Tuesday 11 September 2018

Microsoft Patches Three Actively Exploited Bugs as Part of Patch Tuesday


The Microsoft version of the September patch attacks three vulnerabilities that are actively exploited in nature.

Microsoft has patched a privilege elevation vulnerability that they say is being actively exploited by hackers. The solution was part of the release of the September patch scheduled for Microsoft. The error (CVE-2018-8440) is considered important and can be used by an attacker to execute arbitrary code on a vulnerable local PC.

In addition to the actively exploited error, Microsoft patched two critical vulnerabilities (CVE-2018-8475 and CVE-2018-8457) in the update that said they were publicly known but not exploited. A fourth major error of denial of service (CVE-2018-8409) was also publicly known before being patched, but not exploited.

In total, the release of Microsoft's September patch included 61 fixes that included 17 critical failures, 43 major and one moderate. The 17 critical vulnerabilities are Remote Code Execution (RCE) errors. The 61 patched vulnerabilities affected a range of products including Internet Explorer, Edge, Hyper-V, Windows components, Office and the Microsoft JavaScript engine, ChakraCore.

Most notable of the defects revealed on Tuesday are two Windows privilege elevation vulnerabilities (rated as important). Both viruses were reported on August 27 through Twitter by the researcher @SandboxEscaper. Errors (CVE-2018-0868 and CVE-2018-8339) could allow a local adversary to take advantage of a weakness in the Windows Task Scheduler API and execute arbitrary code on a specific system.

Microsoft did not indicate that the errors were actively exploited. However, researchers at Recorded Future and elsewhere said both errors were used in active campaigns and urged system administrators to update the systems as soon as possible.

"[We are] seeing these vulnerabilities being exploited in nature ... so these should be the first priority when it comes to patches," wrote Allan Liska, threat intelligence analyst at Recorded Future, in detail of the patch release. of Microsoft. Both vulnerabilities affect Windows 7 through Windows 10 and include Windows Server 2008 through Windows Server 2016.

In addition to these flaws, Microsoft also addressed a couple of critical Windows Remote Hyper-V code execution vulnerabilities. "These are two different CVEs, but I grouped them because they have the same scenario of exploitation and impact," wrote Dustin Childs of the Zero Day Initiative in his Patch Tuesday analysis. "In both cases, a user in a guest virtual machine could execute code in the operating system of the underlying hypervisor, the main cause of these two errors going back to failure when correctly validating user input."

A total of 19 of Microsoft's patches are linked to their Edge or Internet Explorer browsers.

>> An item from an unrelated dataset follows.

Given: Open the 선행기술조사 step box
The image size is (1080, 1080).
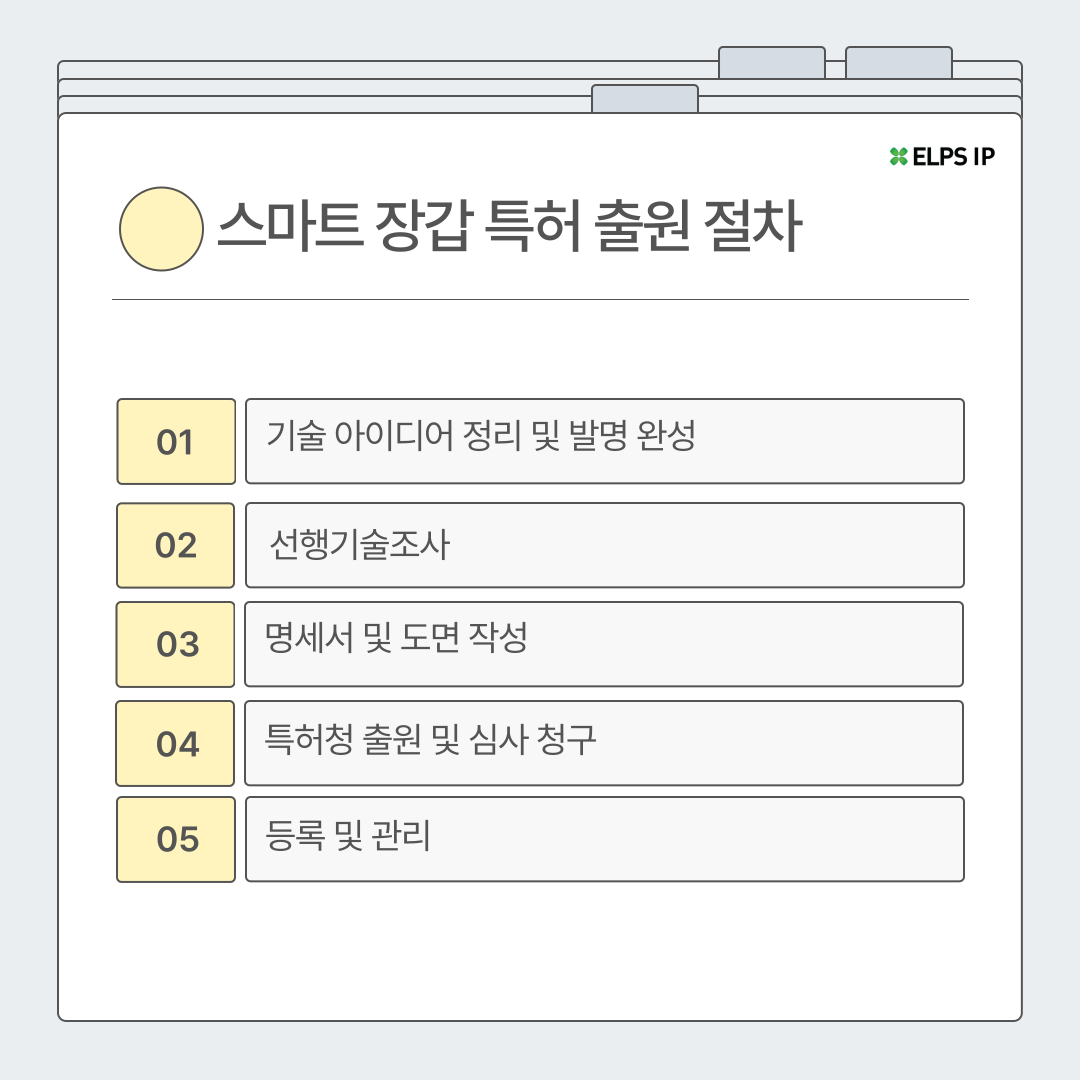Looking at the screenshot, I should 604,545.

One of them was a patch for a memory corruption vulnerability in the Microsoft JavaScript engine, ChakraCore. "This mainly affects Microsoft Edge, but allows an attacker to gain remote access to a system by using a script to damage memory, and then have the attacker run the loader that calls his command and control the infrastructure Because this vulnerability allows an attacker to gain remote access, it must also be prioritized for patching, "said Liska.

Two other serious RCE vulnerabilities addressed this month are a Win32k graphics vulnerability (CVE-2018-8332), which could be exploited by convincing a user to navigate to a website or open a document containing a malicious embedded source, said Greg Wiseman, senior security researcher, at Rapid7 in his analysis of Microsoft's Patch Tuesday release.

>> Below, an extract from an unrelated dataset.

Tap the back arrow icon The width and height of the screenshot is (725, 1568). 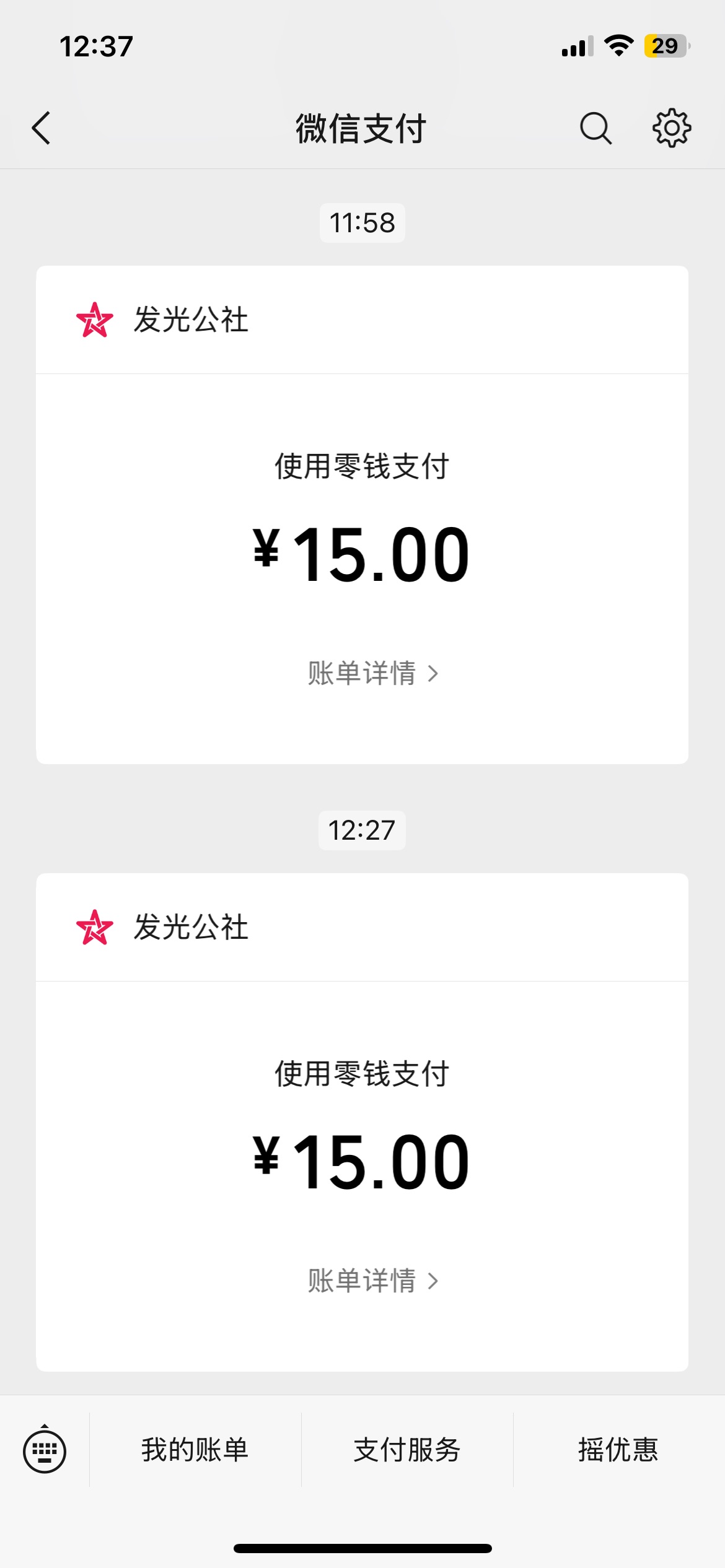pos(42,128)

He also warned about vulnerability (CVE-2018-8430), a Word PDF RCE vulnerability.

"There is a remote code execution vulnerability in Microsoft Word if a user opens a specially crafted PDF file," Microsoft said in the error. "An attacker who successfully exploited the vulnerability could trigger the execution of arbitrary code in the context of the current user." To exploit the vulnerability, an attacker must entice the user to open a specially crafted PDF file.

No comments:

Post a Comment

Note: only a member of this blog may post a comment.